We propose a massive parallel decoding GRAND framework. The framework introduces two novelties: 1. A likelihood function for $M$-QAM demodulated signals that effectively reduces the symbol error pattern space from $\mathcal{O}(5^{N/\log_2 M})$ down to $\mathcal{O}(4^{N/\log_2 M})$; and 2. A massively parallel matrix-vector multiplication for matrices of size $K\times N$ ($K \leq N$) that performs the multiplication in just $\mathcal{O}(\log_2 N)$ steps. We then apply the proposed GRAND approach to codes and operational modulation techniques used in the current 5G NR standard. Our framework is applicable not just to short codewords but to the full range of codewords from 32 bits up to 1024 bits used in the control channels of 5G NR. We also present simulation results with parity-check matrices of Polar codes with rate $R=1/2$ obtained from the 5G NR universal reliability sequence.
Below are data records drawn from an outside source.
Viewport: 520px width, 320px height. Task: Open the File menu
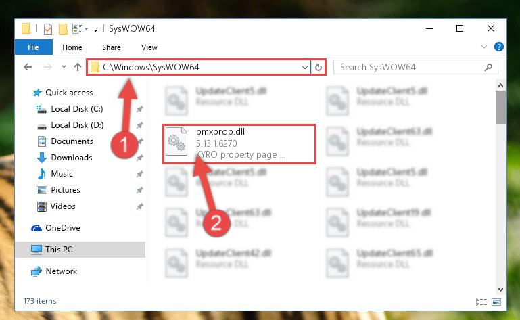[34, 47]
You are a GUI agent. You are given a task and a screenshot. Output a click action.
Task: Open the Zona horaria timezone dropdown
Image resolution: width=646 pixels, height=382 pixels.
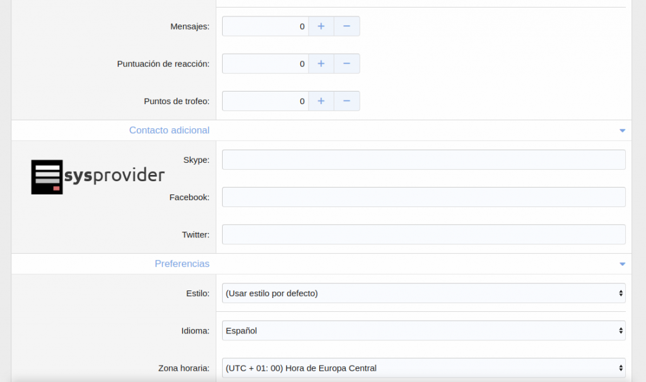pos(423,368)
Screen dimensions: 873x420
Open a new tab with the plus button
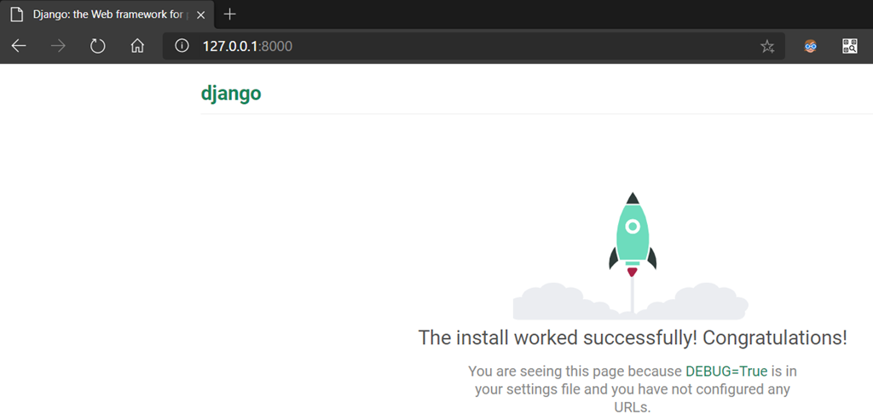pyautogui.click(x=229, y=14)
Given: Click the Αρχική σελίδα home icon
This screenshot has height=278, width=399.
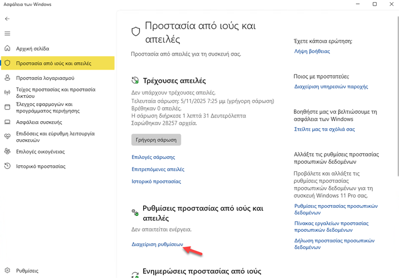Looking at the screenshot, I should coord(7,48).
翻译：我们提出了一种大规模并行解码的GRAND框架。该框架包含两项创新：1. 针对$M$-QAM解调信号的似然函数，将符号错误模式空间从$\mathcal{O}(5^{N/\log_2 M})$有效缩减至$\mathcal{O}(4^{N/\log_2 M})$；2. 针对规模为$K\times N$（$K \leq N$）的矩阵，实现仅需$\mathcal{O}(\log_2 N)$步的大规模并行矩阵向量乘法。随后，我们将所提出的GRAND方法应用于当前5G NR标准中采用的编码及操作调制技术。该框架不仅适用于短码字，更覆盖5G NR控制信道中使用的32比特至1024比特全范围码字。我们还展示了基于5G NR通用可靠性序列得到的Polar码（码率$R=1/2$）校验矩阵仿真结果。